Can you render every line of the material below as a Markdown table with the columns No. and Entry, numbering each line and leaving out blank lines?

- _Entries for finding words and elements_
%%
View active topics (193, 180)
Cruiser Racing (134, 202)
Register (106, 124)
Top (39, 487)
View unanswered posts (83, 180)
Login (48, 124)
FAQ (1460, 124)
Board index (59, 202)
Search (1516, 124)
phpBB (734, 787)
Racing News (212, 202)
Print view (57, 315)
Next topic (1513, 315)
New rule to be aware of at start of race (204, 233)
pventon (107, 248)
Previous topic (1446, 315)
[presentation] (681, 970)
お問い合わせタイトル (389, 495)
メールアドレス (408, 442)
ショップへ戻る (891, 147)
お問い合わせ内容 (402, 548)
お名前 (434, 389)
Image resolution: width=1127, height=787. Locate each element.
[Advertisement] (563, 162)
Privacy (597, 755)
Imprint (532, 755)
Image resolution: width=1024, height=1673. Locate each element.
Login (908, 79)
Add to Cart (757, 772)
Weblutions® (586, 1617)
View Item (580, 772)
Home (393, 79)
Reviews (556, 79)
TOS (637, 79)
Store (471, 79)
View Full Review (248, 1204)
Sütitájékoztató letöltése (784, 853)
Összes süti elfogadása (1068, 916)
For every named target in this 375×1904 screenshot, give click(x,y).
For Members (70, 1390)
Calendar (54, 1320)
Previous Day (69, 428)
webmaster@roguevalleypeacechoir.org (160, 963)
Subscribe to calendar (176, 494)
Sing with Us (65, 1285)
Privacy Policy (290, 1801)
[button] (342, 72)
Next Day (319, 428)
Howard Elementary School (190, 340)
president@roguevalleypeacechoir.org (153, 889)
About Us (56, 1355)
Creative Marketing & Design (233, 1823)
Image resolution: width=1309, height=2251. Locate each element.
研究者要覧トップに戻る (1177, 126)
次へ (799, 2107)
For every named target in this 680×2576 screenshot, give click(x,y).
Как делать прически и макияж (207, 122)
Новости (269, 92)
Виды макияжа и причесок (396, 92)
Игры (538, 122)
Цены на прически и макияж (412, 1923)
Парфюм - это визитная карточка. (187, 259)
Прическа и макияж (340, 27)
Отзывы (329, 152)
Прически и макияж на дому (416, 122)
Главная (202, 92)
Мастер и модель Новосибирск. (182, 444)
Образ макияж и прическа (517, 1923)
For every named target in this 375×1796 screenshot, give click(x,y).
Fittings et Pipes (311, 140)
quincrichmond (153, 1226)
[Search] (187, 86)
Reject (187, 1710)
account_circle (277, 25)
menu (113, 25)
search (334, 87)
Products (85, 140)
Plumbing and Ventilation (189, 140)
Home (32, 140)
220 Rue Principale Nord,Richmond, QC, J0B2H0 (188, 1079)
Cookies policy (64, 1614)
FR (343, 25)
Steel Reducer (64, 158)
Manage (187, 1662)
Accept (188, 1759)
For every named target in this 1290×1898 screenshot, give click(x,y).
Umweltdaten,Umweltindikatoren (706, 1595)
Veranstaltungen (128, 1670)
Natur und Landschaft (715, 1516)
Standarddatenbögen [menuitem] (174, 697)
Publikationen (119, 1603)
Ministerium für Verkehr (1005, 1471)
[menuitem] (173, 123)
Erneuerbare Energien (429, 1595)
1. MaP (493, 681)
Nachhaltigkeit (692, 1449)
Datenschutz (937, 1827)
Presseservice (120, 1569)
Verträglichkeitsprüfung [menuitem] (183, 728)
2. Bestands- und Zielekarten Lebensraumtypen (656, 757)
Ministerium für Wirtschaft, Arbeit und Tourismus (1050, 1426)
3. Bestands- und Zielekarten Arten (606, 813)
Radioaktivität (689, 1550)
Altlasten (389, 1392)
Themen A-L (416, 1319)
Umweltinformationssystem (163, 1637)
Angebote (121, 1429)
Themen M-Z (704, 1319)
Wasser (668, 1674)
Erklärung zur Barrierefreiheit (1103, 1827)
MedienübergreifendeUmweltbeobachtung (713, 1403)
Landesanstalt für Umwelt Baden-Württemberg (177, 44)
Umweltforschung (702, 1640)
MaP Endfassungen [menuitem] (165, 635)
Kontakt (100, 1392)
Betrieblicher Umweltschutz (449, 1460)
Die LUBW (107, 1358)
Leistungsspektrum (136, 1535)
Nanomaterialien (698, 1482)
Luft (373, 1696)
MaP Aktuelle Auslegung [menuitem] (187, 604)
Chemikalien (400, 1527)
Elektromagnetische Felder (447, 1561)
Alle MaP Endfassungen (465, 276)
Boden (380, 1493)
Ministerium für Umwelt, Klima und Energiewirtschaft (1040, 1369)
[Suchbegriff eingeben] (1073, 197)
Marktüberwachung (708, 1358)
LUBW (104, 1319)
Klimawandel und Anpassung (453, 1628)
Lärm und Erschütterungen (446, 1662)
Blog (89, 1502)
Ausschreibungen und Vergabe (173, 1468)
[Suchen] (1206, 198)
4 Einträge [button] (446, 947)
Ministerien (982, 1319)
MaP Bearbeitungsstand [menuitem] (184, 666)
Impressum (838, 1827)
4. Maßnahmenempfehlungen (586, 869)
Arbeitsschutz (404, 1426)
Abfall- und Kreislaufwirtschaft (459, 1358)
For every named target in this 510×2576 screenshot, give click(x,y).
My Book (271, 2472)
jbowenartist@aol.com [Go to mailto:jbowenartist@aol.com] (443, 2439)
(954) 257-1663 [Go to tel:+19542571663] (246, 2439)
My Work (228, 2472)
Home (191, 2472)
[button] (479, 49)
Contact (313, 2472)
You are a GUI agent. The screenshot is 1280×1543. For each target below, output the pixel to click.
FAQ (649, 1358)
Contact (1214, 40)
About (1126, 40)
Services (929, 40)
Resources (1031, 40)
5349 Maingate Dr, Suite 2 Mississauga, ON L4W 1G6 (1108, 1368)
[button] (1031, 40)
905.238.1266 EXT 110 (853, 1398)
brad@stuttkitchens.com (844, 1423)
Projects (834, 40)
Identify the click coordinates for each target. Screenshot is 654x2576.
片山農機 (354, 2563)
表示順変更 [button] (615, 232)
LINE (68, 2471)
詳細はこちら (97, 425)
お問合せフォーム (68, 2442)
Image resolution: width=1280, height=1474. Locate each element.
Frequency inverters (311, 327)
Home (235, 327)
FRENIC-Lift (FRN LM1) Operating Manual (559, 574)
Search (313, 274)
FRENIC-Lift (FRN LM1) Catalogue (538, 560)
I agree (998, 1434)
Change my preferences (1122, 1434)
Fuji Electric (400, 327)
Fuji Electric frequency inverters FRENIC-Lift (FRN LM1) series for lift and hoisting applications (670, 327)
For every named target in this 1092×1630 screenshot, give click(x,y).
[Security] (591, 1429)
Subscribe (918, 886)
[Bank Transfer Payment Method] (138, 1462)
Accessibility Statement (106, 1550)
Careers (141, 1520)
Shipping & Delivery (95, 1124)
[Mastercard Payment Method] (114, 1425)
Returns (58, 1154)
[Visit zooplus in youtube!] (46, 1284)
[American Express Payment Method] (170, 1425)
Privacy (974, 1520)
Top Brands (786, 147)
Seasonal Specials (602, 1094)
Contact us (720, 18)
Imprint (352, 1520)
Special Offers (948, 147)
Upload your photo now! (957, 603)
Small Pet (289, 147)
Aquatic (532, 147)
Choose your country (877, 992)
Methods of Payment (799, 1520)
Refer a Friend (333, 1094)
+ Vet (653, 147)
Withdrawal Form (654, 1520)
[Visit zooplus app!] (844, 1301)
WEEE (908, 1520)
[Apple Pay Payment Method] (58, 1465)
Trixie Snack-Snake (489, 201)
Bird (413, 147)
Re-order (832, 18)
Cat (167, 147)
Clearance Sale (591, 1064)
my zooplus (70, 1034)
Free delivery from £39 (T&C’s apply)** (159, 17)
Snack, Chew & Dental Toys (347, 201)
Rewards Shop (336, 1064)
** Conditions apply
%%
- _EXERCISE ANSWER_
| No. | Entry |
|---|---|
| 1 | View active topics (193, 180) |
| 2 | Cruiser Racing (134, 202) |
| 3 | Register (106, 124) |
| 4 | Top (39, 487) |
| 5 | View unanswered posts (83, 180) |
| 6 | Login (48, 124) |
| 7 | FAQ (1460, 124) |
| 8 | Board index (59, 202) |
| 9 | Search (1516, 124) |
| 10 | phpBB (734, 787) |
| 11 | Racing News (212, 202) |
| 12 | Print view (57, 315) |
| 13 | Next topic (1513, 315) |
| 14 | New rule to be aware of at start of race (204, 233) |
| 15 | pventon (107, 248) |
| 16 | Previous topic (1446, 315) |
| 17 | [presentation] (681, 970) |
| 18 | お問い合わせタイトル (389, 495) |
| 19 | メールアドレス (408, 442) |
| 20 | ショップへ戻る (891, 147) |
| 21 | お問い合わせ内容 (402, 548) |
| 22 | お名前 (434, 389) |
| 23 | Image resolution: width=1127, height=787. Locate each element. |
| 24 | [Advertisement] (563, 162) |
| 25 | Privacy (597, 755) |
| 26 | Imprint (532, 755) |
| 27 | Image resolution: width=1024, height=1673. Locate each element. |
| 28 | Login (908, 79) |
| 29 | Add to Cart (757, 772) |
| 30 | Weblutions® (586, 1617) |
| 31 | View Item (580, 772) |
| 32 | Home (393, 79) |
| 33 | Reviews (556, 79) |
| 34 | TOS (637, 79) |
| 35 | Store (471, 79) |
| 36 | View Full Review (248, 1204) |
| 37 | Sütitájékoztató letöltése (784, 853) |
| 38 | Összes süti elfogadása (1068, 916) |
| 39 | For every named target in this 375×1904 screenshot, give click(x,y). |
| 40 | For Members (70, 1390) |
| 41 | Calendar (54, 1320) |
| 42 | Previous Day (69, 428) |
| 43 | webmaster@roguevalleypeacechoir.org (160, 963) |
| 44 | Subscribe to calendar (176, 494) |
| 45 | Sing with Us (65, 1285) |
| 46 | Privacy Policy (290, 1801) |
| 47 | [button] (342, 72) |
| 48 | Next Day (319, 428) |
| 49 | Howard Elementary School (190, 340) |
| 50 | president@roguevalleypeacechoir.org (153, 889) |
| 51 | About Us (56, 1355) |
| 52 | Creative Marketing & Design (233, 1823) |
| 53 | Image resolution: width=1309, height=2251. Locate each element. |
| 54 | 研究者要覧トップに戻る (1177, 126) |
| 55 | 次へ (799, 2107) |
| 56 | For every named target in this 680×2576 screenshot, give click(x,y). |
| 57 | Как делать прически и макияж (207, 122) |
| 58 | Новости (269, 92) |
| 59 | Виды макияжа и причесок (396, 92) |
| 60 | Игры (538, 122) |
| 61 | Цены на прически и макияж (412, 1923) |
| 62 | Парфюм - это визитная карточка. (187, 259) |
| 63 | Прическа и макияж (340, 27) |
| 64 | Отзывы (329, 152) |
| 65 | Прически и макияж на дому (416, 122) |
| 66 | Главная (202, 92) |
| 67 | Мастер и модель Новосибирск. (182, 444) |
| 68 | Образ макияж и прическа (517, 1923) |
| 69 | For every named target in this 375×1796 screenshot, give click(x,y). |
| 70 | Fittings et Pipes (311, 140) |
| 71 | quincrichmond (153, 1226) |
| 72 | [Search] (187, 86) |
| 73 | Reject (187, 1710) |
| 74 | account_circle (277, 25) |
| 75 | menu (113, 25) |
| 76 | search (334, 87) |
| 77 | Products (85, 140) |
| 78 | Plumbing and Ventilation (189, 140) |
| 79 | Home (32, 140) |
| 80 | 220 Rue Principale Nord,Richmond, QC, J0B2H0 (188, 1079) |
| 81 | Cookies policy (64, 1614) |
| 82 | FR (343, 25) |
| 83 | Steel Reducer (64, 158) |
| 84 | Manage (187, 1662) |
| 85 | Accept (188, 1759) |
| 86 | For every named target in this 1290×1898 screenshot, give click(x,y). |
| 87 | Umweltdaten,Umweltindikatoren (706, 1595) |
| 88 | Veranstaltungen (128, 1670) |
| 89 | Natur und Landschaft (715, 1516) |
| 90 | Standarddatenbögen [menuitem] (174, 697) |
| 91 | Publikationen (119, 1603) |
| 92 | Ministerium für Verkehr (1005, 1471) |
| 93 | [menuitem] (173, 123) |
| 94 | Erneuerbare Energien (429, 1595) |
| 95 | 1. MaP (493, 681) |
| 96 | Nachhaltigkeit (692, 1449) |
| 97 | Datenschutz (937, 1827) |
| 98 | Presseservice (120, 1569) |
| 99 | Verträglichkeitsprüfung [menuitem] (183, 728) |
| 100 | 2. Bestands- und Zielekarten Lebensraumtypen (656, 757) |
| 101 | Ministerium für Wirtschaft, Arbeit und Tourismus (1050, 1426) |
| 102 | 3. Bestands- und Zielekarten Arten (606, 813) |
| 103 | Radioaktivität (689, 1550) |
| 104 | Altlasten (389, 1392) |
| 105 | Themen A-L (416, 1319) |
| 106 | Umweltinformationssystem (163, 1637) |
| 107 | Angebote (121, 1429) |
| 108 | Themen M-Z (704, 1319) |
| 109 | Wasser (668, 1674) |
| 110 | Erklärung zur Barrierefreiheit (1103, 1827) |
| 111 | MedienübergreifendeUmweltbeobachtung (713, 1403) |
| 112 | Landesanstalt für Umwelt Baden-Württemberg (177, 44) |
| 113 | Umweltforschung (702, 1640) |
| 114 | MaP Endfassungen [menuitem] (165, 635) |
| 115 | Kontakt (100, 1392) |
| 116 | Betrieblicher Umweltschutz (449, 1460) |
| 117 | Die LUBW (107, 1358) |
| 118 | Leistungsspektrum (136, 1535) |
| 119 | Nanomaterialien (698, 1482) |
| 120 | Luft (373, 1696) |
| 121 | MaP Aktuelle Auslegung [menuitem] (187, 604) |
| 122 | Chemikalien (400, 1527) |
| 123 | Elektromagnetische Felder (447, 1561) |
| 124 | Alle MaP Endfassungen (465, 276) |
| 125 | Boden (380, 1493) |
| 126 | Ministerium für Umwelt, Klima und Energiewirtschaft (1040, 1369) |
| 127 | [Suchbegriff eingeben] (1073, 197) |
| 128 | Marktüberwachung (708, 1358) |
| 129 | LUBW (104, 1319) |
| 130 | Klimawandel und Anpassung (453, 1628) |
| 131 | Lärm und Erschütterungen (446, 1662) |
| 132 | Blog (89, 1502) |
| 133 | Ausschreibungen und Vergabe (173, 1468) |
| 134 | [Suchen] (1206, 198) |
| 135 | 4 Einträge [button] (446, 947) |
| 136 | Ministerien (982, 1319) |
| 137 | MaP Bearbeitungsstand [menuitem] (184, 666) |
| 138 | Impressum (838, 1827) |
| 139 | 4. Maßnahmenempfehlungen (586, 869) |
| 140 | Arbeitsschutz (404, 1426) |
| 141 | Abfall- und Kreislaufwirtschaft (459, 1358) |
| 142 | For every named target in this 510×2576 screenshot, give click(x,y). |
| 143 | My Book (271, 2472) |
| 144 | jbowenartist@aol.com [Go to mailto:jbowenartist@aol.com] (443, 2439) |
| 145 | (954) 257-1663 [Go to tel:+19542571663] (246, 2439) |
| 146 | My Work (228, 2472) |
| 147 | Home (191, 2472) |
| 148 | [button] (479, 49) |
| 149 | Contact (313, 2472) |
| 150 | You are a GUI agent. The screenshot is 1280×1543. For each target below, output the pixel to click. |
| 151 | FAQ (649, 1358) |
| 152 | Contact (1214, 40) |
| 153 | About (1126, 40) |
| 154 | Services (929, 40) |
| 155 | Resources (1031, 40) |
| 156 | 5349 Maingate Dr, Suite 2 Mississauga, ON L4W 1G6 (1108, 1368) |
| 157 | [button] (1031, 40) |
| 158 | 905.238.1266 EXT 110 (853, 1398) |
| 159 | brad@stuttkitchens.com (844, 1423) |
| 160 | Projects (834, 40) |
| 161 | Identify the click coordinates for each target. Screenshot is 654x2576. |
| 162 | 片山農機 (354, 2563) |
| 163 | 表示順変更 [button] (615, 232) |
| 164 | LINE (68, 2471) |
| 165 | 詳細はこちら (97, 425) |
| 166 | お問合せフォーム (68, 2442) |
| 167 | Image resolution: width=1280, height=1474. Locate each element. |
| 168 | Frequency inverters (311, 327) |
| 169 | Home (235, 327) |
| 170 | FRENIC-Lift (FRN LM1) Operating Manual (559, 574) |
| 171 | Search (313, 274) |
| 172 | FRENIC-Lift (FRN LM1) Catalogue (538, 560) |
| 173 | I agree (998, 1434) |
| 174 | Change my preferences (1122, 1434) |
| 175 | Fuji Electric (400, 327) |
| 176 | Fuji Electric frequency inverters FRENIC-Lift (FRN LM1) series for lift and hoisting applications (670, 327) |
| 177 | For every named target in this 1092×1630 screenshot, give click(x,y). |
| 178 | [Security] (591, 1429) |
| 179 | Subscribe (918, 886) |
| 180 | [Bank Transfer Payment Method] (138, 1462) |
| 181 | Accessibility Statement (106, 1550) |
| 182 | Careers (141, 1520) |
| 183 | Shipping & Delivery (95, 1124) |
| 184 | [Mastercard Payment Method] (114, 1425) |
| 185 | Returns (58, 1154) |
| 186 | [Visit zooplus in youtube!] (46, 1284) |
| 187 | [American Express Payment Method] (170, 1425) |
| 188 | Privacy (974, 1520) |
| 189 | Top Brands (786, 147) |
| 190 | Seasonal Specials (602, 1094) |
| 191 | Contact us (720, 18) |
| 192 | Imprint (352, 1520) |
| 193 | Special Offers (948, 147) |
| 194 | Upload your photo now! (957, 603) |
| 195 | Small Pet (289, 147) |
| 196 | Aquatic (532, 147) |
| 197 | Choose your country (877, 992) |
| 198 | Methods of Payment (799, 1520) |
| 199 | Refer a Friend (333, 1094) |
| 200 | + Vet (653, 147) |
| 201 | Withdrawal Form (654, 1520) |
| 202 | [Visit zooplus app!] (844, 1301) |
| 203 | WEEE (908, 1520) |
| 204 | [Apple Pay Payment Method] (58, 1465) |
| 205 | Trixie Snack-Snake (489, 201) |
| 206 | Bird (413, 147) |
| 207 | Re-order (832, 18) |
| 208 | Cat (167, 147) |
| 209 | Clearance Sale (591, 1064) |
| 210 | my zooplus (70, 1034) |
| 211 | Free delivery from £39 (T&C’s apply)** (159, 17) |
| 212 | Snack, Chew & Dental Toys (347, 201) |
| 213 | Rewards Shop (336, 1064) |
| 214 | ** Conditions apply |